The pharmacokinetics of LEV after rectal administration in both healthy and epileptic dogs recently has been investigated. These studies indicated that administration of 40 mg/kg per rectum achieved the minimum target concentration of 5 μg/mL 10 and 30 minutes after the administration in healthy and affected dogs, respectively.11, 12

Our aim was to investigate the clinical efficacy of rectally administered LEV in preventing additional seizures when administered to dogs presented for CS and SE. We hypothesized that administration of LEV rectally in addition to a standard treatment protocol would provide better control of seizure activity as compared with the standard treatment protocol alone.

2. MATERIALS AND METHODS

The study was approved by the Bioethics Committee of the University of Turin (protocol #9834, dated February 25, 2016). Written informed consent was obtained from the dog owners before enrollment in this open‐label clinical trial.

2.1. Dogs

Dogs referred to the Veterinary Teaching Hospital (VTH) of the Department of Veterinary Science, Turin, between September 2016 and May 2018 for CS or SE of any type were eligible for inclusion in the study. No age, breed, or sex limitations were applied. If the dogs were referred to the VTH for CS or SE multiple times during the study period, only the first hospitalization was considered for the purpose of the study. Status epilepticus and CS were defined according to the definitions of the International Veterinary Epilepsy Task Force (IVETF) consensus report.13

Minimum database blood tests, including CBC, serum biochemistry profile, serum electrolyte concentrations, blood ammonia concentration, and preprandial and postprandial bile acid concentrations were performed. All dogs underwent neurological examination by a board‐certified neurologist (A.D.) or a neurology resident (G.C.) under the supervision of the board‐certified neurologist. Dogs were excluded if already under treatment with LEV for long‐term seizure control or if further diagnostic tests indicated reactive seizures.

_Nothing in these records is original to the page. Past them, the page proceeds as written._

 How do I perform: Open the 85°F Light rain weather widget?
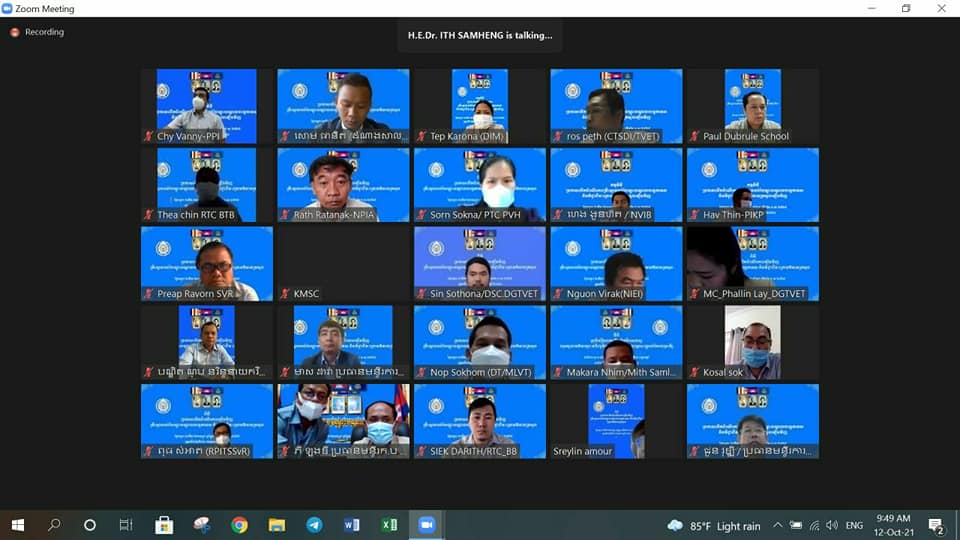pos(714,526)
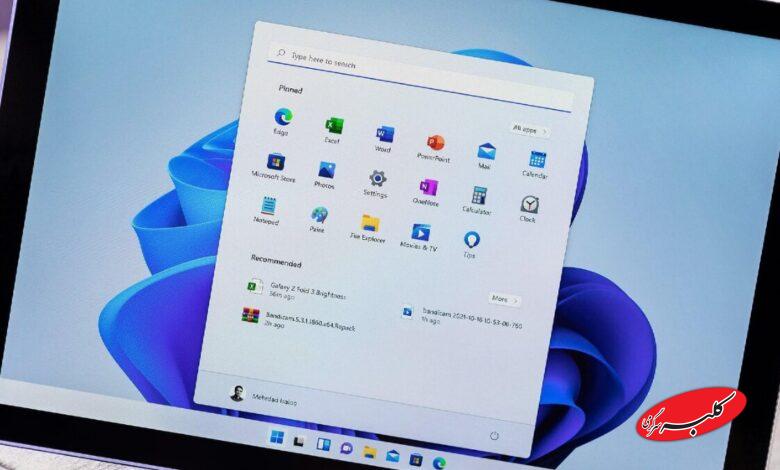The width and height of the screenshot is (780, 470).
Task: Open the Photos app
Action: click(326, 171)
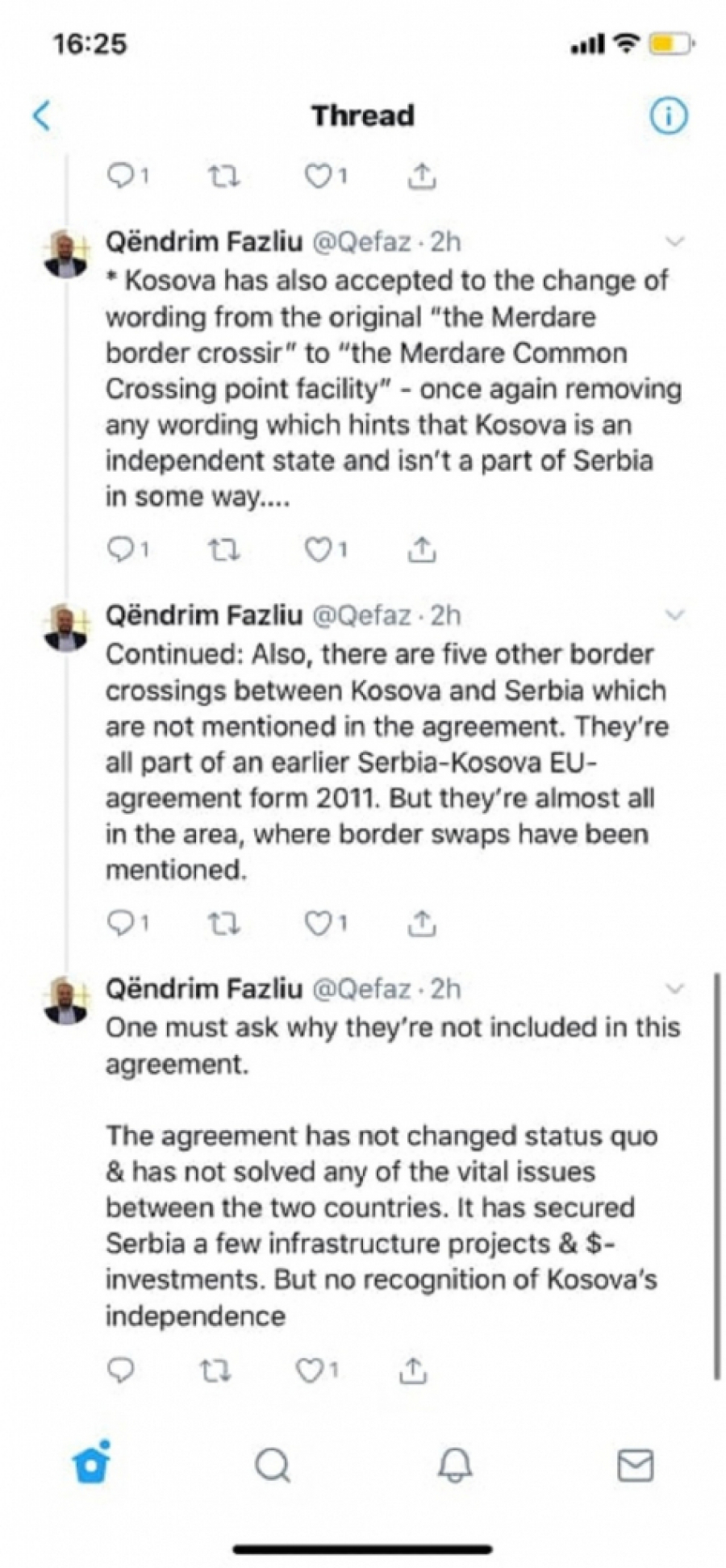Share the "five other border crossings" tweet
The width and height of the screenshot is (726, 1568).
[x=421, y=923]
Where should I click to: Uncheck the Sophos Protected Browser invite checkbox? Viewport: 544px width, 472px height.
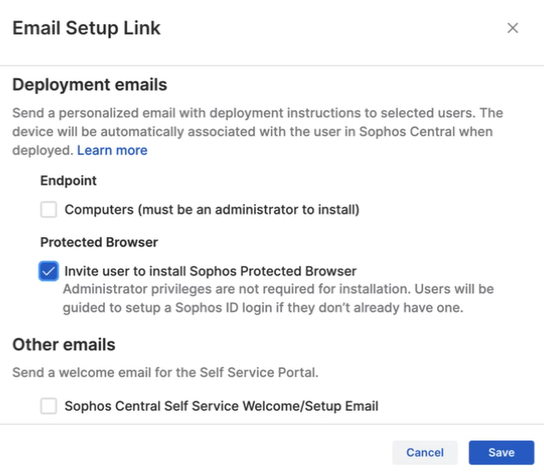tap(49, 271)
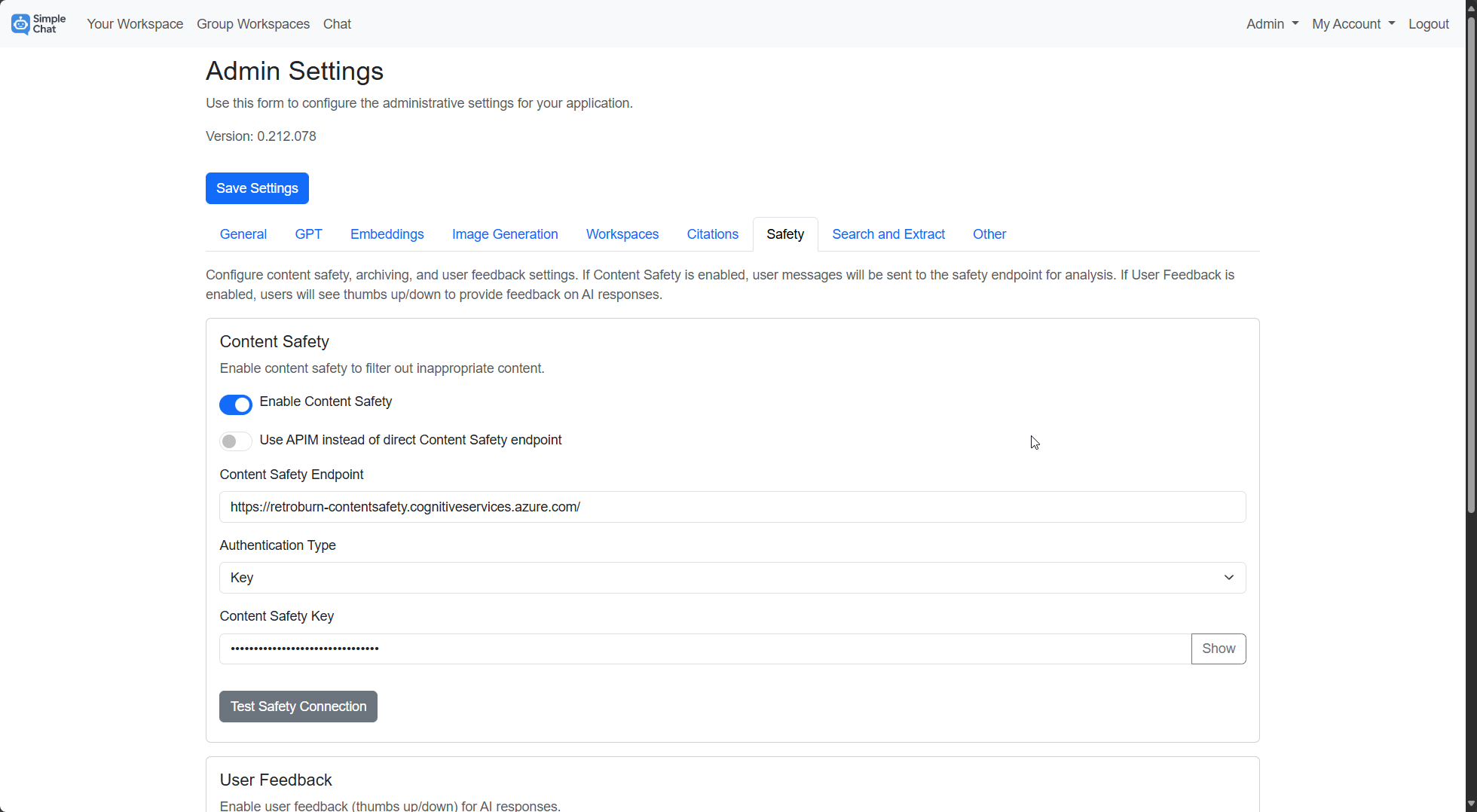
Task: Enable APIM instead of direct endpoint
Action: (235, 441)
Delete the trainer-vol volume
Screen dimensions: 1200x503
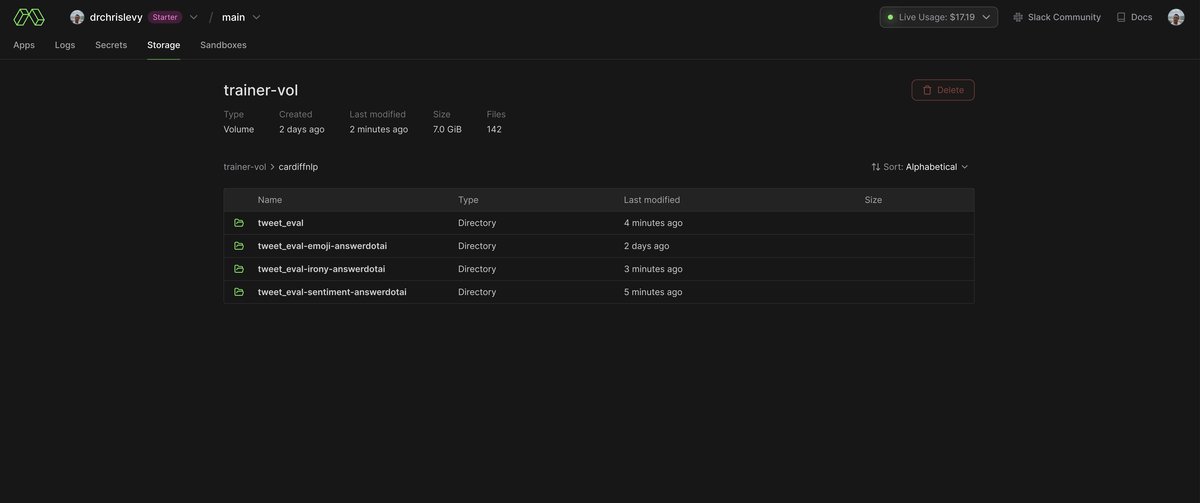point(942,90)
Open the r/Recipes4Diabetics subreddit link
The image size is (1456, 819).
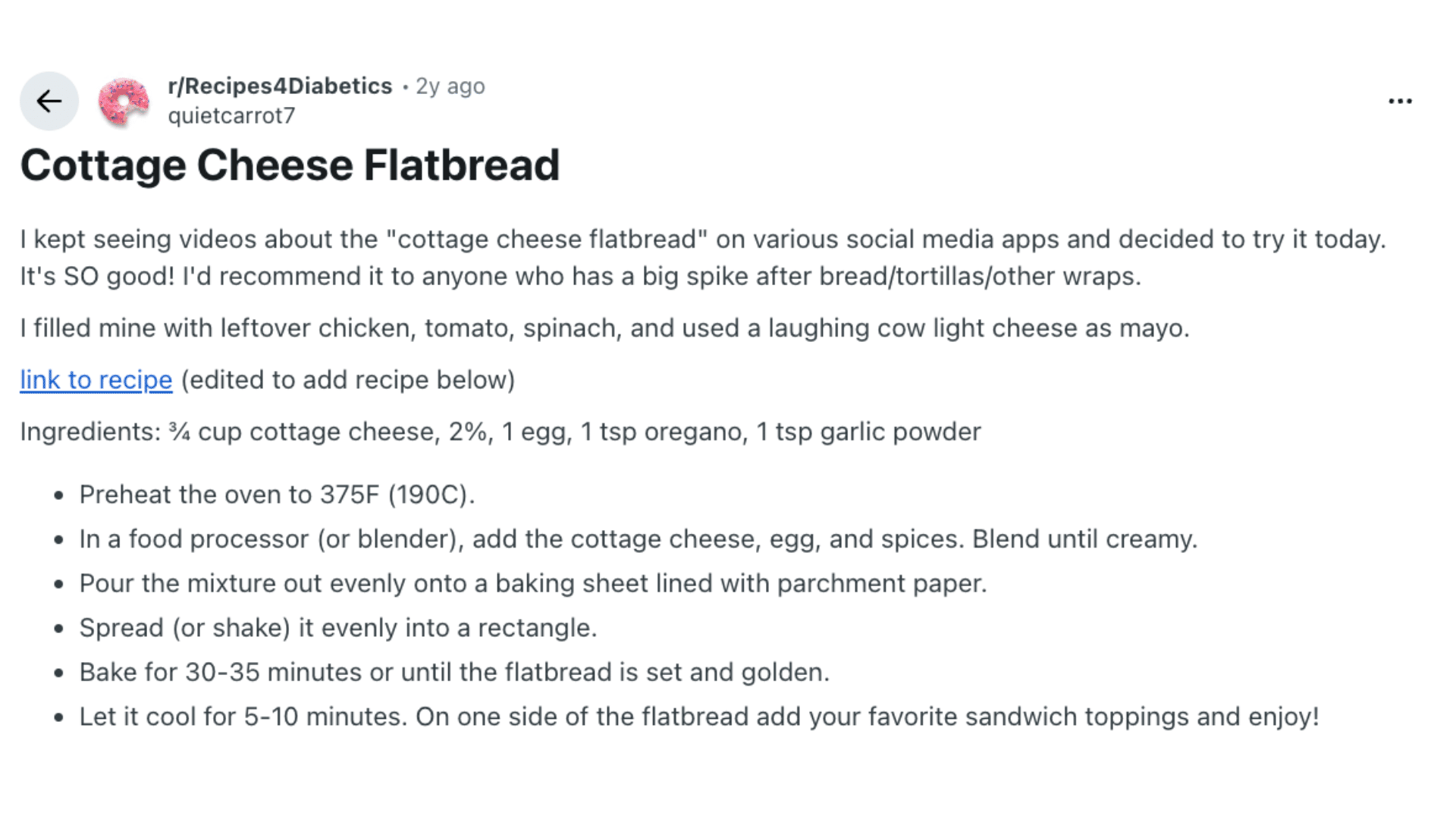pos(280,86)
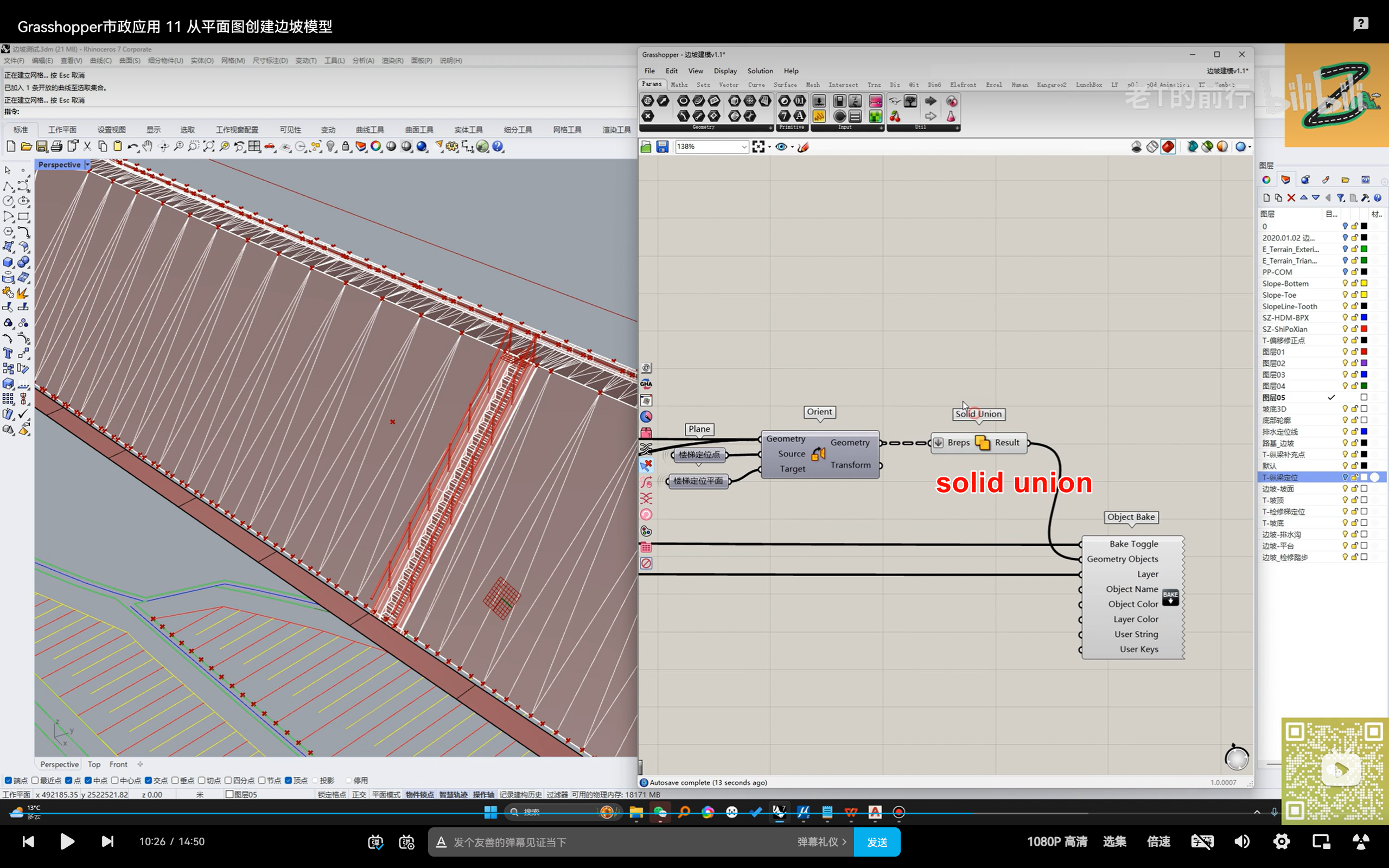Click the blue 发送 send button
The height and width of the screenshot is (868, 1389).
(876, 841)
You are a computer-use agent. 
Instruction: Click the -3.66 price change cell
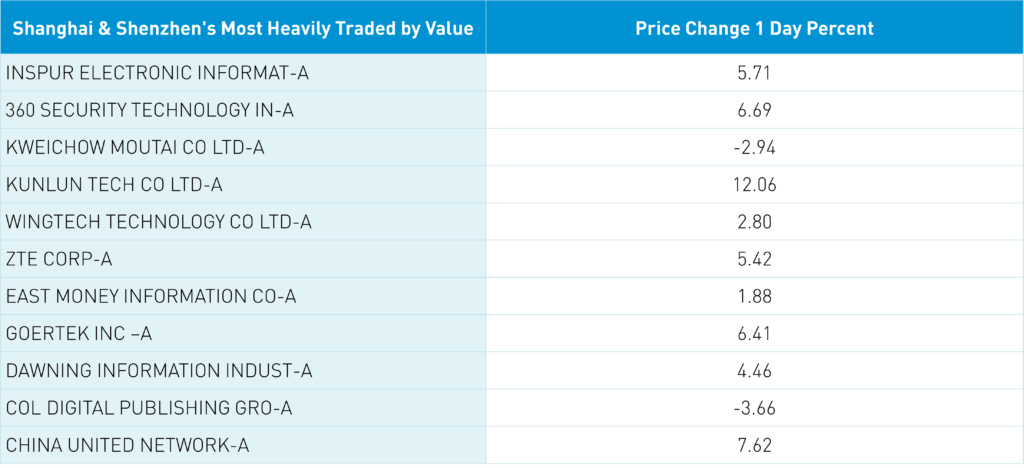(x=754, y=408)
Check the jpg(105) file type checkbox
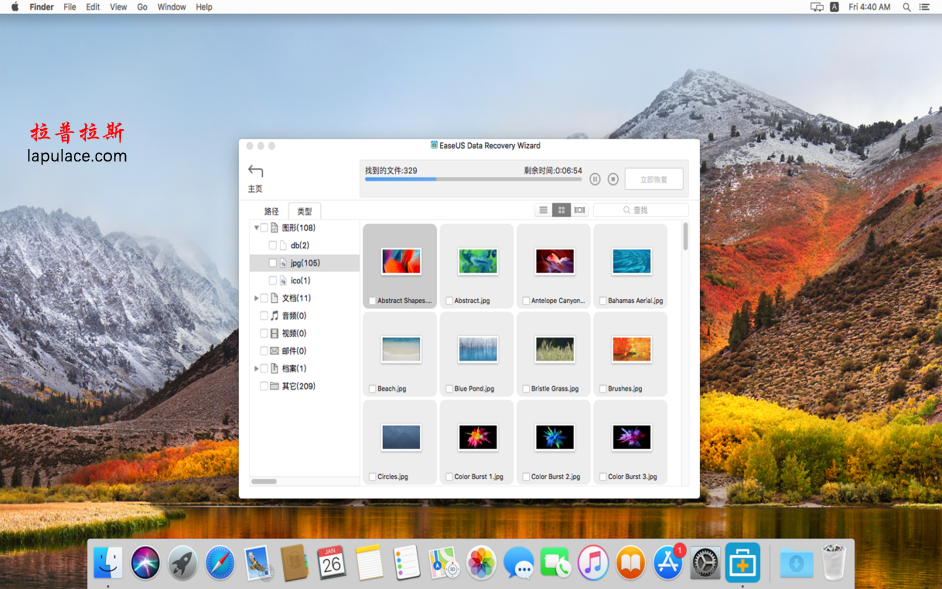The image size is (942, 589). tap(273, 263)
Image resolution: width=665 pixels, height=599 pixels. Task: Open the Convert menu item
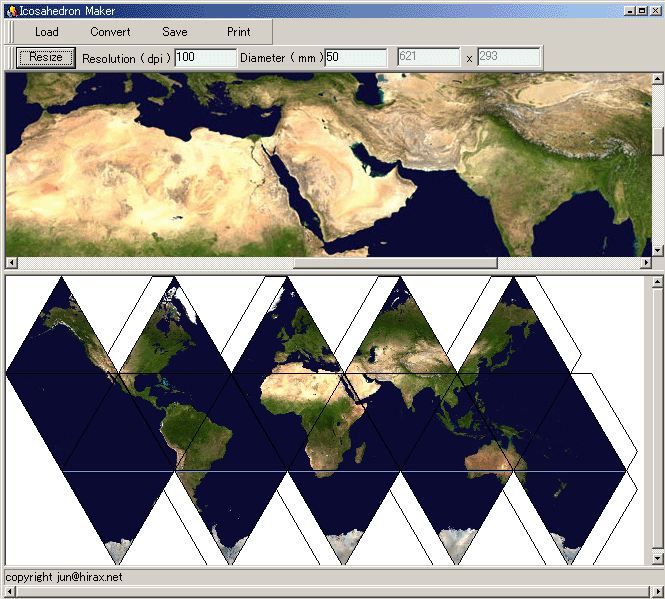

A diagnosis of idiopathic epilepsy was made according to the IVETF consensus report,14 whereas a diagnosis of structural epilepsy was suspected when reactive causes of seizures were excluded, along with signalment, history, and an abnormal interictal neurological examination. Magnetic resonance imaging results, cerebrospinal fluid analysis results or both were included if available but were not required for the diagnosis of structural epilepsy.

Eight dogs included in the present study had been enrolled in a previous study evaluating the pharmacokinetics of LEV administered per rectum in dogs with CS and SE.12

2.2. Study design

At the time of presentation to the VTH, a standard care protocol comprising rectal/IV diazepam (at a dosage of 1‐2 mg/kg if the patient was seizuring at presentation) followed by IV phenobarbital (PB; 4‐5 mg/kg q8h) was administered to each dog. After administration of these medications, the patients were selected to receive either a single dose of rectal LEV at a dosage of 40 mg/kg in association with PB q8h (rectal LEV group) or no other medications except for PB q8h (control group). No proper randomization of patients between the 2 study groups was performed because the dog owner, through written informed consent, made the final decision for assigning the dog to the rectal LEV group or control group.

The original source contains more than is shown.